I was visiting my childhood parish of Christ the King on Long Island tonight and just returned from the Saturday evening anticipated Mass. Guess what? The Mass went on with its elegant language and there were no riots! No complaining among the faithful. A little bit of enthusiastic instruction and a few people forgetting to look at their sheets here and there. But the priest knew his parts perfectly. The achievements of Vatican II did not vanish and people understood the words, no matter what some of the professional-naysayer liturgical intelligentsia were saying would happen. (Remember those riots in South Africa?) Aside from the slight novelty of a few new words and the reminders at the beginning of Mass, the new texts were hardly a distraction at all to active participation. And to an attentive listener, they were a rich source of theology.

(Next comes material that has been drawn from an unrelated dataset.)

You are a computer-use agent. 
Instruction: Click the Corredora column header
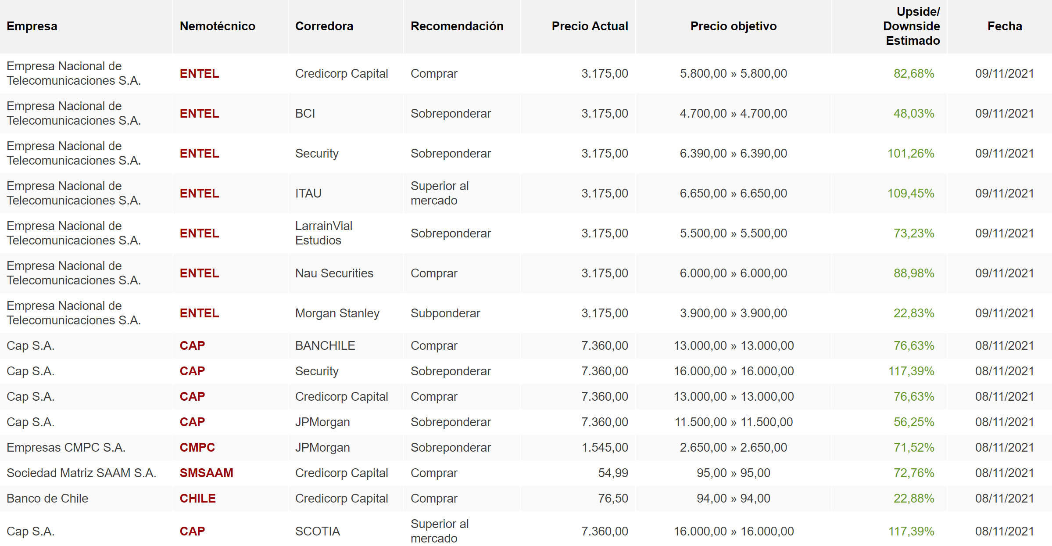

However, here’s what was a distraction to active participation in the Wedding Feast of the Lamb in all of its eschatological dimensions, new texts or not:

1. Mass opening with the suggestion that we turn to our neighbor and introduce ourselves.
2. The show-tune style Kyrie accompanied by a piano and a cantor singing like a Broadway soloist with arms stretched wide and a big grin.
3. The mother in front of me giving animal crackers to her over-the-age-of-first-Communion daughter and assisting in her breaking the Communion fast.
4. The permanent deacon leaving the sanctuary and pacing back and forth in the front aisle, preaching for 13 minutes and never once mentioning the Gospel reading from the Mass.
5. More piano-accompanied Broadway-style singing during Communion complete with a wide wavy vibrato and vocal scooping.
6. The general roar of conversation in the church after Mass with no interest at all in reverent silence.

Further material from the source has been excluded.